The task:
Restate the following records word for word without images.

Top of Provided material

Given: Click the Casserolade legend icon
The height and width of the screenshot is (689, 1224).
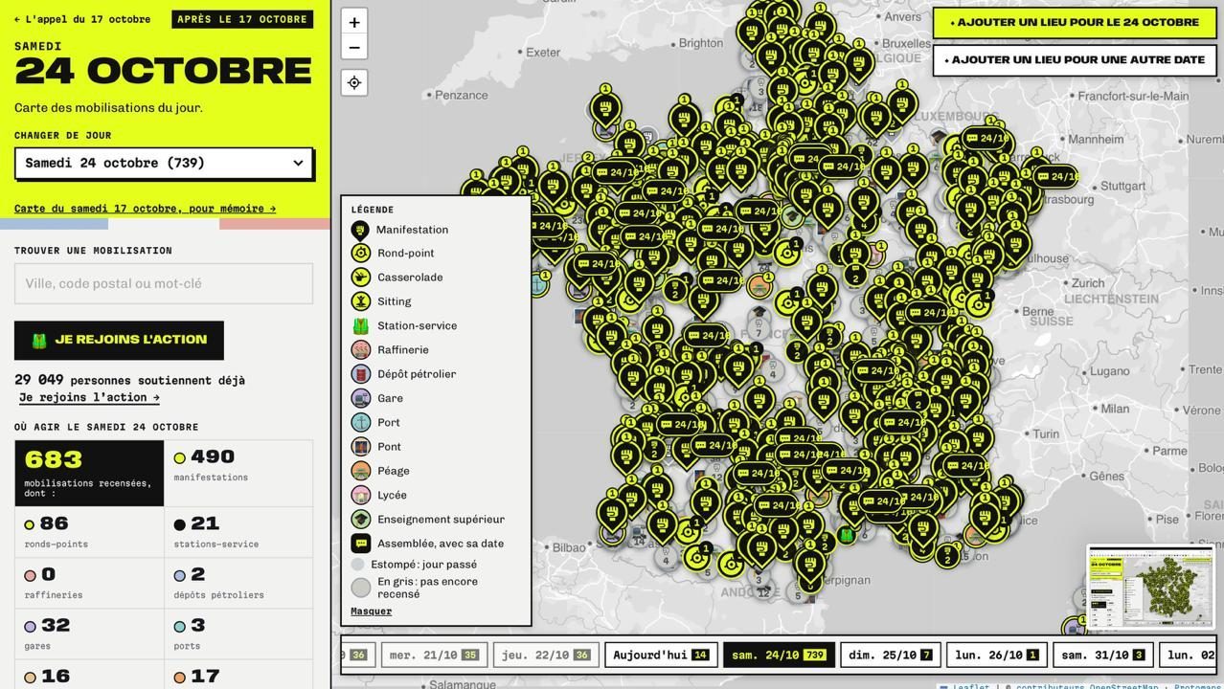Looking at the screenshot, I should click(360, 278).
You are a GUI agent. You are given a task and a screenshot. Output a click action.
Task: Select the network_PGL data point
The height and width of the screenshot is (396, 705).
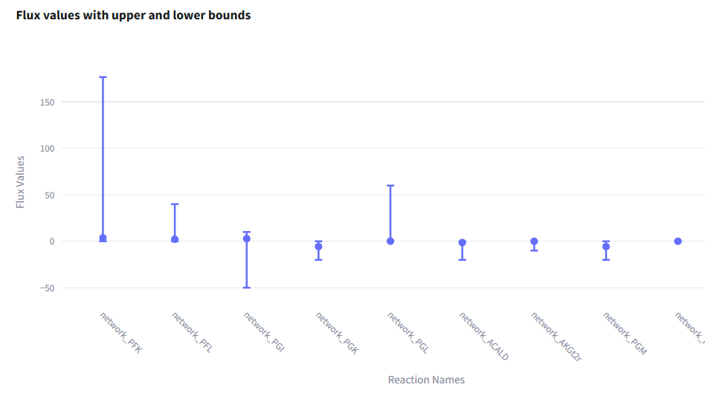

Bottom of Provided material

Answer for the task:
Given: Click the Casserolade legend icon
The height and width of the screenshot is (689, 1224).
Looking at the screenshot, I should click(360, 278).
You are a GUI agent. You are given a task and a screenshot. Output a click action.
Task: Select the network_PGL data point
The height and width of the screenshot is (396, 705).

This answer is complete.